Dans une interview exclusive, Mamadou Sylla, président de l’Union Démocratique de Guinée (UDG), a exprimé de vives préoccupations concernant la politique de fermeture du gouvernement actuel dirigé par le Comité National du Rassemblement pour le Développement (CNRD). Selon lui, la junte au pouvoir, dirigée par le Colonel Mamadi Doumbouya, a adopté une attitude de totale isolation, refusant tout contact avec les partis politiques, la société civile et même les anciens responsables du pays.

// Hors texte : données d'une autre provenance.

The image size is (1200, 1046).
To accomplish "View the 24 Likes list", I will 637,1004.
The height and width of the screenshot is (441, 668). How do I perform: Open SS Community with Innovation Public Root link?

Le président de l’UDG, qui n’a pas eu de contact avec le président Doumbouya depuis plus de trois ans, a souligné la gravité de la situation. « Je n’ai jamais parlé avec le Président depuis trois ans maintenant, je n’ai jamais parlé avec lui. D’abord, je n’ai pas de contact avec aucun membre du gouvernement, que ce soit le Premier ministre ou d’autres personnes. Ils sont refermés. Il ne veut voir personne, ni parti politique, ni société civile, ni personne. C’est très, très grave », a-t-il déclaré. Cette fermeture au dialogue, selon Mamadou Sylla, empêche toute forme de collaboration et d’engagement démocratique qui pourrait apporter des solutions aux défis du pays.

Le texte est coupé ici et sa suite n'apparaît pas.